Setting: 77 clinical centers in the U.S. and Canada.
Synopsis: 10,251 diabetic patients with established cardiovascular disease or additional cardiovascular risk factors, and median glycated hemoglobin level of 8.1%, received either intensive therapy (targeting glycated hemoglobin level <6.0%) or standard therapy (targeting level from 7.0% to 7.9%). The primary outcome was a composite of non-fatal myocardial infarction, nonfatal stroke, or death from cardiovascular causes.
Data indicated intensive therapy did decrease the rate of non-fatal myocardial infarctions, however, it did not significantly reduce the primary composite of major cardiovascular events. Moreover, intensive therapy resulted in a significant increase in death from cardiovascular causes, as well as a relative increase of 22% of death from any cause, during follow up of three and a half years. Due to this finding, the intensive therapy regimen was discontinued 17 months before the scheduled end of the study.
Analysis of the data has not identified a cause for the unexpected increased mortality in the intensive therapy group, and has not shown any medication or combination of medications to be responsible.
Bottom Line: Intensive glucose-lowering therapy in diabetic patients at high risk for cardiovascular events increased mortality and did not significantly reduce major cardiovascular events.
Citation: Action to control cardiovascular risk in diabetes study group. Effects of intensive glucose lowering in type-2 diabetes. N Engl J Med. 2008;358:2545-2559.

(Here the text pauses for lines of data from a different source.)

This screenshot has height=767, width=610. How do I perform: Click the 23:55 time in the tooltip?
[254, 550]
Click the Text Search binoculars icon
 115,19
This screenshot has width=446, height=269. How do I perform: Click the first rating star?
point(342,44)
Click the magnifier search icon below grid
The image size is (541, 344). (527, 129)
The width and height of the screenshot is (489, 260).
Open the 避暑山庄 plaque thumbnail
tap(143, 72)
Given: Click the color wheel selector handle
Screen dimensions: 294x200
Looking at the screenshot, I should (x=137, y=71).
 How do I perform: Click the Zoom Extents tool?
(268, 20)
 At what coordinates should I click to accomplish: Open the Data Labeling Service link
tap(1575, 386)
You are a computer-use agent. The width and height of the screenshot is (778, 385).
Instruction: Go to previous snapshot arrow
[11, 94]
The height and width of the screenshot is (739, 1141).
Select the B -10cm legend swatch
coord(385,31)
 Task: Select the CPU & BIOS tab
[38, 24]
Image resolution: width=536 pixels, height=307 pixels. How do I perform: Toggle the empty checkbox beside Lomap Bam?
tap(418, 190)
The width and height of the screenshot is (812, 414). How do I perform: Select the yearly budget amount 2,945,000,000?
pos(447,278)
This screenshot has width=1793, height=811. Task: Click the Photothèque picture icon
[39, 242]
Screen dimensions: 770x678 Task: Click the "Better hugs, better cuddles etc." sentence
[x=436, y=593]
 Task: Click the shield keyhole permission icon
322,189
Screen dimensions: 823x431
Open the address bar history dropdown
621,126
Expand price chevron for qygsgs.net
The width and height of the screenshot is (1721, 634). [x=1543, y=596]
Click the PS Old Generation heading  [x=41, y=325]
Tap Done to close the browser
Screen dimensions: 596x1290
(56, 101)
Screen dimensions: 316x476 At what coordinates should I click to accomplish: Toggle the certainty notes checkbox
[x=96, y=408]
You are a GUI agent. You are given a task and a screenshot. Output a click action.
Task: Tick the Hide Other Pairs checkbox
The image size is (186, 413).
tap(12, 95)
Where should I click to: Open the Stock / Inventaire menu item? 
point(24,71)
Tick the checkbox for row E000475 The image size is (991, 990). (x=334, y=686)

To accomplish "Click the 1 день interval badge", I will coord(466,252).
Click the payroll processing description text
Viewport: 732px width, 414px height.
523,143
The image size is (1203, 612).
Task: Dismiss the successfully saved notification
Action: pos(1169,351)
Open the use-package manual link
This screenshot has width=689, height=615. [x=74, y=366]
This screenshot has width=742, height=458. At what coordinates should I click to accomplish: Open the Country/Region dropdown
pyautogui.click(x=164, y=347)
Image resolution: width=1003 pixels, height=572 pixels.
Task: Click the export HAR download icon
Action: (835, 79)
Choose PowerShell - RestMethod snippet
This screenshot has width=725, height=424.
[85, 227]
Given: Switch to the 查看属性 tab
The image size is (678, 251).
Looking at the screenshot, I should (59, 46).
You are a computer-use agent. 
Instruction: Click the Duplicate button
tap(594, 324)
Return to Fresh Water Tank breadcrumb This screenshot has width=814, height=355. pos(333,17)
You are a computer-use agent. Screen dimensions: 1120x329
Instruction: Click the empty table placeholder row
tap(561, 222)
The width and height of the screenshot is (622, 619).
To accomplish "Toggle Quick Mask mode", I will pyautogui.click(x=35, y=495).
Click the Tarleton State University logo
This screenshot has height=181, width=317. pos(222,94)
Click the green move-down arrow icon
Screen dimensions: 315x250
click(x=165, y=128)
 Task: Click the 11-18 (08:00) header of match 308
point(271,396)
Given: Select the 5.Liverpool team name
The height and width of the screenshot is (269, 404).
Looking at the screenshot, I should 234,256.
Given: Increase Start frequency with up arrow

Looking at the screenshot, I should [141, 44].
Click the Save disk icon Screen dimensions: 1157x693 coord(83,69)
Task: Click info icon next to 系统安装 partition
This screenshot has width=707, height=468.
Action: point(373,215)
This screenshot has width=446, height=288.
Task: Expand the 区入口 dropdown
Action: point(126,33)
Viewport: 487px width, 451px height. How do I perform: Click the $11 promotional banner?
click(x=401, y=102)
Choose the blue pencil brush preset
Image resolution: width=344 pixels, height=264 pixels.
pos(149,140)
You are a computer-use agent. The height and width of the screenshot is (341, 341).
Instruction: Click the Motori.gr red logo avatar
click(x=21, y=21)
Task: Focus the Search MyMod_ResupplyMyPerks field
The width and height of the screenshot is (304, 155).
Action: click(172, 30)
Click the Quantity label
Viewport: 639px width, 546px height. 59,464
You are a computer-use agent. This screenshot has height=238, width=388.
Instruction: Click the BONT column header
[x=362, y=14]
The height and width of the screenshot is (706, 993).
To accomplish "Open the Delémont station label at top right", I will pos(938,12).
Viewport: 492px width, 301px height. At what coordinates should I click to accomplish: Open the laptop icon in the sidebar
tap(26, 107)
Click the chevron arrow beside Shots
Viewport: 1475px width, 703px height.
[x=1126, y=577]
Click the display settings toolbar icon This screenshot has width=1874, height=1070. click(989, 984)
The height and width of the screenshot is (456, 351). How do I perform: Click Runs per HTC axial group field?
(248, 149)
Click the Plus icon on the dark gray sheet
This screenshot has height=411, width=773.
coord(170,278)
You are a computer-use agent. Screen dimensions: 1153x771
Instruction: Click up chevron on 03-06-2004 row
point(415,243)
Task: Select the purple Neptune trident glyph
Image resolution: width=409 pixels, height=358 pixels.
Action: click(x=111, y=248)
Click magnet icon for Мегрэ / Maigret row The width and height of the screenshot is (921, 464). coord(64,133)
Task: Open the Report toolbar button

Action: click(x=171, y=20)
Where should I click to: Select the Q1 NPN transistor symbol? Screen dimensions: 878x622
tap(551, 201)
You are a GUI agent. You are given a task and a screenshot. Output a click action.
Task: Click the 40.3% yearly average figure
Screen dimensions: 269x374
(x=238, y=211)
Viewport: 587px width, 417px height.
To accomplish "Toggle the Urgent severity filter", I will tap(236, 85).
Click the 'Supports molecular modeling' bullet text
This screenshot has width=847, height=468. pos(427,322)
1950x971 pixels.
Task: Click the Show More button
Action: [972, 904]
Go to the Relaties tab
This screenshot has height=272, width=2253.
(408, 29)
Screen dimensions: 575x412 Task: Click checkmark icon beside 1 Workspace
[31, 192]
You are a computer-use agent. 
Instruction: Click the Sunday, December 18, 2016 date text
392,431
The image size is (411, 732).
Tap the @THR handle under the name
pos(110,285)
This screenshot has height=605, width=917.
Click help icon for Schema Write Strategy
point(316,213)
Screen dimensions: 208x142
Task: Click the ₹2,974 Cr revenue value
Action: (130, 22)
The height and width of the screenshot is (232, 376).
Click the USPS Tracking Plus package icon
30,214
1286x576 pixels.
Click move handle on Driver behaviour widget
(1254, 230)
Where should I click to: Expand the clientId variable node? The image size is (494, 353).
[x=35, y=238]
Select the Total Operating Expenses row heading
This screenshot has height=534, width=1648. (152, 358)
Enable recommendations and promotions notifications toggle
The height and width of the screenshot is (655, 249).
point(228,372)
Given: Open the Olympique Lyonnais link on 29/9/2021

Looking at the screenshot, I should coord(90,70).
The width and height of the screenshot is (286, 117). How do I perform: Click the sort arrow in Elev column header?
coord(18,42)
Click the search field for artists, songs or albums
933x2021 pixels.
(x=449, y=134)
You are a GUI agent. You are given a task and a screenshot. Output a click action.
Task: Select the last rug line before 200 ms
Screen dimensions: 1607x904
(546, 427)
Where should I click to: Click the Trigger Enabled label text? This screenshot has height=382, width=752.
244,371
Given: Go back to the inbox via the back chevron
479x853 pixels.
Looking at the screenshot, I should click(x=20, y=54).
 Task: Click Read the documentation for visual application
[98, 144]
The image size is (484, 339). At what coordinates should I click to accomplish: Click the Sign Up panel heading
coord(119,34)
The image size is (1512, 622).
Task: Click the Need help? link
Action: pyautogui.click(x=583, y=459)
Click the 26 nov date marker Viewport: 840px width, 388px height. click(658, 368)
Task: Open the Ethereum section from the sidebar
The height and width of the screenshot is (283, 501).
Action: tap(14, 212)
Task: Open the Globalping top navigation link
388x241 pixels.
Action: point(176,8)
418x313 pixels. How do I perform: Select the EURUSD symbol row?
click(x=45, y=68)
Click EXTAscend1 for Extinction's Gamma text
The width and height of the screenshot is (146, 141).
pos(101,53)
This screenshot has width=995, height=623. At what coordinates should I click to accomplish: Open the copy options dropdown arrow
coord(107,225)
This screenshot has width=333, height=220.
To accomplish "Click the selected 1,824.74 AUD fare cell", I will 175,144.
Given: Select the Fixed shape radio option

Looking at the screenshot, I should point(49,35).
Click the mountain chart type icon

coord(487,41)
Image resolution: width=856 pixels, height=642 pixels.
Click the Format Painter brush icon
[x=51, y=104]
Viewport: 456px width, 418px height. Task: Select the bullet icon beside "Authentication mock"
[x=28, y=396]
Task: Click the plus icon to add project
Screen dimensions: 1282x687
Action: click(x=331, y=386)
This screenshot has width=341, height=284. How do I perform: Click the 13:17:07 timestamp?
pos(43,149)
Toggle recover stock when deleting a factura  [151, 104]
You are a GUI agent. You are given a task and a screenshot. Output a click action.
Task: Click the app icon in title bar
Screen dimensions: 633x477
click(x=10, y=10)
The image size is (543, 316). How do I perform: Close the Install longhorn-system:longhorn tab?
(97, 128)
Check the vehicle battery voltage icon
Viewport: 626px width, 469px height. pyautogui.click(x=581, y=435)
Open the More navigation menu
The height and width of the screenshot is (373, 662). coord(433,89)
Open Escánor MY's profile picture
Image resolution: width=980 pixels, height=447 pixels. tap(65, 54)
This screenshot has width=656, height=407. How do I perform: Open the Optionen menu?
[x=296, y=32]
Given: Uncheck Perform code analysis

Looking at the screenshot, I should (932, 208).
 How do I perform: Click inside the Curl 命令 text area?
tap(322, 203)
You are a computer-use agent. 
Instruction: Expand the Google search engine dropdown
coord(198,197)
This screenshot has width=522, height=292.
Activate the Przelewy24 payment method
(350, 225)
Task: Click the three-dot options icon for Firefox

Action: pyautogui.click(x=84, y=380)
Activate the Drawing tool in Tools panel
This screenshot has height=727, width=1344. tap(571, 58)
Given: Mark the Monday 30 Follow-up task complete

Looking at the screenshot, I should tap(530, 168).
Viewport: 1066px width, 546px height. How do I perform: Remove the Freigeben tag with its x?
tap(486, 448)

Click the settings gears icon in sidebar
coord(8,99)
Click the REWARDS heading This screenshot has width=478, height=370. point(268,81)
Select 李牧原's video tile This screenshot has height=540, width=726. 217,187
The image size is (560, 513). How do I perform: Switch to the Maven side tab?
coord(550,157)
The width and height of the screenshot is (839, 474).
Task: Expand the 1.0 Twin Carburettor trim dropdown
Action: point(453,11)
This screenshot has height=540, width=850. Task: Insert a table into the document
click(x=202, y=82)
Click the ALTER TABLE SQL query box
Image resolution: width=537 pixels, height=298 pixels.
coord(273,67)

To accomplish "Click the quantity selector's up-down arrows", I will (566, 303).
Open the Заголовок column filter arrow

Intensive Glucose Control Reduces Nephropathy but Has No Effect on Major Cardiovascular Events
Clinical Question: Does intensive glucose-lowering therapy decrease major macrovascular and microvascular events in high-risk diabetic patients?
Background: Prospective studies show a direct association between elevated glycated hemoglobin levels in diabetics and increased risk of vascular events. However, definitive evidence from randomized trials about the role of intensive glucose control in preventing vascular disease in diabetics is lacking.
Study Design: Multicenter randomized controlled trial led by the ADVANCE Collaborative Group.
Setting: 215 clinical centers in 20 countries from Asia, Australia, Europe, and North America.
Synopsis: 11,140 diabetic patients received either standard glucose therapy or intensive glucose therapy using gliclazide, as well as other drugs, to reach a targeted glycated hemoglobin of 6.5% or less. The primary outcome was a composite of major macrovascular and microvascular events, including nonfatal myocardial infarction (MI), nonfatal stroke, death from cardiovascular causes, nephropathy, and retinopathy.
Intensive glucose-lowering therapy, as compared to standard therapy, resulted in a 21% relative reduction of new or worsening nephropathy. There was no significant effect on the rate of MI, strokes, death from cardiovascular causes, or retinopathy. Furthermore, intensive glucose control was associated with an increased risk of severe hypoglycemia and increased rate of hospitalization. In contrast to the ACCORD study, intensive therapy did not result in an increase in mortality.
Bottom Line: While targeting normal glycated hemoglobin levels with a gliclazide-based regimen reduced the rate of nephropathy, this strategy did not have an effect on preventing major macrovascular events.
Citation: ADVANCE collaborative group. Intensive blood glucose control and vascular outcomes in patients with type-2 diabetes. N Eng J Med. 2008;358:2560-2572.